On 26-4-2017 9:16, Johannes Berg wrote:
> On Fri, 2017-04-21 at 13:05 +0100, Arend van Spriel wrote:
>> Have proper request id filled in the SCHED_SCAN_RESULTS and
>> SCHED_SCAN_STOPPED notifications toward user-space by having the
>> driver provide it through the api.
>>
>> Reviewed-by: Hante Meuleman <[email protected]>
>> Reviewed-by: Pieter-Paul Giesberts <[email protected]
>> m>
>> Reviewed-by: Franky Lin <[email protected]>
>
> All your reviewers aren't paying attention ;-)
>
>> @@ -1722,6 +1723,7 @@ struct cfg80211_sched_scan_request {
>> struct cfg80211_bss_select_adjust rssi_adjust;
>>
>> /* internal */
>> + struct work_struct results_wk;
>> struct wiphy *wiphy;
>> struct net_device *dev;
>> unsigned long scan_start;
>
> Superficially, this is fine - but you need to think hard about the
> semantics of when you cancel this work.
>
>> +++ b/net/wireless/scan.c
>> @@ -369,15 +369,13 @@ void __cfg80211_sched_scan_results(struct
>> work_struct *wk)
>> struct cfg80211_registered_device *rdev;
>> struct cfg80211_sched_scan_request *request;
>>
>> - rdev = container_of(wk, struct cfg80211_registered_device,
>> - sched_scan_results_wk);
>> + request = container_of(wk, struct
>> cfg80211_sched_scan_request, results_wk);
>> + rdev = wiphy_to_rdev(request->wiphy);
>>
>> rtnl_lock();
>>
>> - request = cfg80211_find_sched_scan_req(rdev, 0);
>> -
>> /* we don't have sched_scan_req anymore if the scan is
>> stopping */
>
> That comment is kinda wrong now, afaict?

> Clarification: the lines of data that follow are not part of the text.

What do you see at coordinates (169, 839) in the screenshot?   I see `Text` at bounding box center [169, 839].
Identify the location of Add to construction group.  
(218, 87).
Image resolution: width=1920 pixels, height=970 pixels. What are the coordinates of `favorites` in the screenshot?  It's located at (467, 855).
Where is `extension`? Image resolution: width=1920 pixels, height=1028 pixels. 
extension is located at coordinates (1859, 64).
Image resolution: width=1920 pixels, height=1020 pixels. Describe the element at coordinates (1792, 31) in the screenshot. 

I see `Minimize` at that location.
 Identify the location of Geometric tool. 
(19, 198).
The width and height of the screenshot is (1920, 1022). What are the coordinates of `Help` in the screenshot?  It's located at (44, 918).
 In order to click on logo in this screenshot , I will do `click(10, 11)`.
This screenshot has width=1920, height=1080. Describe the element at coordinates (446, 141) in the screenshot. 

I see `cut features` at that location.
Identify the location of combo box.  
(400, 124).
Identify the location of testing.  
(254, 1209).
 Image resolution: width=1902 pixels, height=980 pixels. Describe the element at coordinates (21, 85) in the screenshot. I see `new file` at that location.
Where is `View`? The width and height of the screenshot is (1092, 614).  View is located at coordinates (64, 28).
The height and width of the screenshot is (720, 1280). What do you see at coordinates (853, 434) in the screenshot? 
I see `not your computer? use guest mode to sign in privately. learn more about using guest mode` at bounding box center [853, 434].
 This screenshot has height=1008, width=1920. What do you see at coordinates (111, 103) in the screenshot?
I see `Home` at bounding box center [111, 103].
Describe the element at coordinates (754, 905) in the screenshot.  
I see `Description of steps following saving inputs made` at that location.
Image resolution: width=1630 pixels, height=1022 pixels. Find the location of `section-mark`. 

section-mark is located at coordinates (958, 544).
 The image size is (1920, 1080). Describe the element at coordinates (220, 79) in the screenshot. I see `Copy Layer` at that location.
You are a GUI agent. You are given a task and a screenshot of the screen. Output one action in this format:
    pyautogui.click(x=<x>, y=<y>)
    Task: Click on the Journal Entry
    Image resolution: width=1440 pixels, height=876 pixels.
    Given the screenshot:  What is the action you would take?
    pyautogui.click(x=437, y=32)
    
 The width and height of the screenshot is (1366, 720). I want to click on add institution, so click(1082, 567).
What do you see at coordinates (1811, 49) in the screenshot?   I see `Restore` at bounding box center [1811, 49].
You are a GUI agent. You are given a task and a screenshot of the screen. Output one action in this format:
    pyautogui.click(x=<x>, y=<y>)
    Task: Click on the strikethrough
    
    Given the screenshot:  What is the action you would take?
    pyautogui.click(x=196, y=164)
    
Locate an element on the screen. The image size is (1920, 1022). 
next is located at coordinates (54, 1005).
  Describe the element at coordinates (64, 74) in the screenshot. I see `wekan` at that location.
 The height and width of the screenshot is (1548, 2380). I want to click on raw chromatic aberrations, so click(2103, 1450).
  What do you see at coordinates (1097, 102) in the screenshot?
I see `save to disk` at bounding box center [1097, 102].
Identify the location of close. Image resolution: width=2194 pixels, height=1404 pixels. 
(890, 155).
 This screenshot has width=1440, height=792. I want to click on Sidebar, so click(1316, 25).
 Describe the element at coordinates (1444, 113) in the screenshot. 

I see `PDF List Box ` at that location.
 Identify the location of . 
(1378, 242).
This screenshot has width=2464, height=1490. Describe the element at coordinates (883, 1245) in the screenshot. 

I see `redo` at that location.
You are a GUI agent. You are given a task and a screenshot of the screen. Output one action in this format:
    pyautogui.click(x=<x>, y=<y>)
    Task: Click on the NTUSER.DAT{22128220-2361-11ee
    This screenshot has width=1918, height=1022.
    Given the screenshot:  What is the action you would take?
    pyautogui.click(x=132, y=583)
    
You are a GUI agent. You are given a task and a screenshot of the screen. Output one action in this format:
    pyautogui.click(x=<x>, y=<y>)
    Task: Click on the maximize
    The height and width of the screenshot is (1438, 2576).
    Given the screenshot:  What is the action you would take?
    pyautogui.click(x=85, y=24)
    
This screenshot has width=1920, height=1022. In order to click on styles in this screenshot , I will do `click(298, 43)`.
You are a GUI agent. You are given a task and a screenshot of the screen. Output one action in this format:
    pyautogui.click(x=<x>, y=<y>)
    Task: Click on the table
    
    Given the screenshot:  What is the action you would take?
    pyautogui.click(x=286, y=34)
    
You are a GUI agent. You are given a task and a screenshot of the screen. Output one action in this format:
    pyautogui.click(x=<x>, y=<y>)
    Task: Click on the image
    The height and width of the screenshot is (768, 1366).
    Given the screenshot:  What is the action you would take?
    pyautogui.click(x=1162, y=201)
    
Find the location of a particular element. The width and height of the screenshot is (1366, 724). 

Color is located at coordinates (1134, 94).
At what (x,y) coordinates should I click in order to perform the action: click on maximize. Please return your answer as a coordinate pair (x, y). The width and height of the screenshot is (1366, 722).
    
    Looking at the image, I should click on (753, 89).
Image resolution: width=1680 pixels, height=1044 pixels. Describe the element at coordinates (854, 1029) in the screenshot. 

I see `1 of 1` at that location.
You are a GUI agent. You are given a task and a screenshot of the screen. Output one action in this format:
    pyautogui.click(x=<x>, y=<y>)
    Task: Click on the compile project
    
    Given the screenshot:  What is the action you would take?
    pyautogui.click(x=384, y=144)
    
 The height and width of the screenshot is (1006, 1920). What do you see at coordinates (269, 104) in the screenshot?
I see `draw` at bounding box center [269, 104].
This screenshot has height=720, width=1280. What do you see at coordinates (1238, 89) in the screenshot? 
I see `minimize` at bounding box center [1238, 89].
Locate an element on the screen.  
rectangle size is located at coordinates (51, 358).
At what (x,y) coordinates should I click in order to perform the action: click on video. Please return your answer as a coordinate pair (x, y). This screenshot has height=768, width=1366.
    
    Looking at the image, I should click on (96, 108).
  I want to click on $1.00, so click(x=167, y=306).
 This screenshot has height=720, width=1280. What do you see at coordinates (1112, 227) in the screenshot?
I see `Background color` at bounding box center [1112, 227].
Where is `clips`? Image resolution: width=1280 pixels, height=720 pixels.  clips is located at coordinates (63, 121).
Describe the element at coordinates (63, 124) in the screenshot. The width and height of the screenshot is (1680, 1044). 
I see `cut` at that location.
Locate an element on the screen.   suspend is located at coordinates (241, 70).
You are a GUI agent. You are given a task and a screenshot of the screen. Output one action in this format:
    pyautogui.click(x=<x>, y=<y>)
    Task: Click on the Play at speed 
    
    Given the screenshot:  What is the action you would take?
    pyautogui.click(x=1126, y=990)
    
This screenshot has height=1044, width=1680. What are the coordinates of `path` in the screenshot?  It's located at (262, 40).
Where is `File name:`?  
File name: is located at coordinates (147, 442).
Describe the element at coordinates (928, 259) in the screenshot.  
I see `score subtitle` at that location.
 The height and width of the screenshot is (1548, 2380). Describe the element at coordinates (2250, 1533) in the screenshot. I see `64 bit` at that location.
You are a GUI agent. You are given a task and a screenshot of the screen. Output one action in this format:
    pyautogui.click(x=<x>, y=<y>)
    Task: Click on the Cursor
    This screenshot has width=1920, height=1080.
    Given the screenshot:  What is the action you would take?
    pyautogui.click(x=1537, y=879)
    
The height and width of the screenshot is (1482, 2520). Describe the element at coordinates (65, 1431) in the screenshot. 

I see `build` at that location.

Also you return
>
>> - if (!IS_ERR(request)) {
>> + if (request) {
>
> This seems wrong - you do return an ERR_PTR() from find. Not that
> there's all that much point in doing so vs. returning NULL, might be
> worth cleaning it up.
Indeed. Not sure if it was me being sloppy/confused or due to rebasing
the patches. Anyway, I will fix this.
>> -void cfg80211_sched_scan_results(struct wiphy *wiphy)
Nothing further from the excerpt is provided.